From: Jerome Glisse <j.glisse@gmail.com>
To: Mark Hairgrove <mhairgrove@nvidia.com>
Cc: "akpm@linux-foundation.org" <akpm@linux-foundation.org>,
"linux-kernel@vger.kernel.org" <linux-kernel@vger.kernel.org>,
"linux-mm@kvack.org" <linux-mm@kvack.org>,
"Linus Torvalds" <torvalds@linux-foundation.org>,
"joro@8bytes.org" <joro@8bytes.org>,
"Mel Gorman" <mgorman@suse.de>, "H. Peter Anvin" <hpa@zytor.com>,
"Peter Zijlstra" <peterz@infradead.org>,
"Andrea Arcangeli" <aarcange@redhat.com>,
"Johannes Weiner" <jweiner@redhat.com>,
"Larry Woodman" <lwoodman@redhat.com>,
"Rik van Riel" <riel@redhat.com>,
"Dave Airlie" <airlied@redhat.com>,
"Brendan Conoboy" <blc@redhat.com>,
"Joe Donohue" <jdonohue@redhat.com>,
"Duncan Poole" <dpoole@nvidia.com>,
"Sherry Cheung" <SCheung@nvidia.com>,
"Subhash Gutti" <sgutti@nvidia.com>,
"John Hubbard" <jhubbard@nvidia.com>,
"Lucien Dunning" <ldunning@nvidia.com>,
"Cameron Buschardt" <cabuschardt@nvidia.com>,
"Arvind Gopalakrishnan" <arvindg@nvidia.com>,
"Haggai Eran" <haggaie@mellanox.com>,
"Shachar Raindel" <raindel@mellanox.com>,
"Liran Liss" <liranl@mellanox.com>,
"Roland Dreier" <roland@purestorage.com>,
"Ben Sander" <ben.sander@amd.com>,
"Greg Stoner" <Greg.Stoner@amd.com>,
"John Bridgman" <John.Bridgman@amd.com>,
"Michael Mantor" <Michael.Mantor@amd.com>,
"Paul Blinzer" <Paul.Blinzer@amd.com>,
"Laurent Morichetti" <Laurent.Morichetti@amd.com>,
"Alexander Deucher" <Alexander.Deucher@amd.com>,
"Oded Gabbay" <Oded.Gabbay@amd.com>,
"Jérôme Glisse" <jglisse@redhat.com>,
"Jatin Kumar" <jakumar@nvidia.com>
Subject: Re: [PATCH 06/36] HMM: add HMM page table v2.
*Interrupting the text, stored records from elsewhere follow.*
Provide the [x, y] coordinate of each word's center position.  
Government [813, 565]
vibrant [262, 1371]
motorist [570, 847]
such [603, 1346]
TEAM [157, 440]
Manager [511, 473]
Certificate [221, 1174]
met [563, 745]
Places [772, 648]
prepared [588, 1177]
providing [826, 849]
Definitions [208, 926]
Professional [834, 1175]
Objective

Date: Mon, 29 Jun 2015 10:43:06 -0400 [thread overview]
Message-ID: <20150629144305.GA2173@gmail.com> (raw)
In-Reply-To: <alpine.DEB.2.00.1506261827090.20890@mdh-linux64-2.nvidia.com>
On Fri, Jun 26, 2015 at 06:34:16PM -0700, Mark Hairgrove wrote:
>
>
> On Fri, 26 Jun 2015, Jerome Glisse wrote:
>
> > On Thu, Jun 25, 2015 at 03:57:29PM -0700, Mark Hairgrove wrote:
> > > On Thu, 21 May 2015, j.glisse@gmail.com wrote:
> > > > From: Jerome Glisse <jglisse@redhat.com>
> > > > [...]
> > > > +
> > > > +void hmm_pt_iter_init(struct hmm_pt_iter *iter);
> > > > +void hmm_pt_iter_fini(struct hmm_pt_iter *iter, struct hmm_pt *pt);
> > > > +unsigned long hmm_pt_iter_next(struct hmm_pt_iter *iter,
> > > > + struct hmm_pt *pt,
> > > > + unsigned long addr,
> > > > + unsigned long end);
> > > > +dma_addr_t *hmm_pt_iter_update(struct hmm_pt_iter *iter,
> > > > + struct hmm_pt *pt,
> > > > + unsigned long addr);
> > > > +dma_addr_t *hmm_pt_iter_fault(struct hmm_pt_iter *iter,
> > > > + struct hmm_pt *pt,
> > > > + unsigned long addr);
> > >
> > > I've got a few more thoughts on hmm_pt_iter after looking at some of the
> > > later patches. I think I've convinced myself that this patch functionally
> > > works as-is, but I've got some suggestions and questions about the design.
> > >
> > > Right now there are these three major functions:
> > >
> > > 1) hmm_pt_iter_update(addr)
> > > - Returns the hmm_pte * for addr, or NULL if none exists.
> > >
> > > 2) hmm_pt_iter_fault(addr)
> > > - Returns the hmm_pte * for addr, allocating a new one if none exists.
> > >
> > > 3) hmm_pt_iter_next(addr, end)
> > > - Returns the next possibly-valid address. The caller must use
> > > hmm_pt_iter_update to check if there really is an hmm_pte there.
> > >
> > > In my view, there are two sources of confusion here:
> > > - Naming. "update" shares a name with the HMM mirror callback, and it also
> > > implies that the page tables are "updated" as a result of the call.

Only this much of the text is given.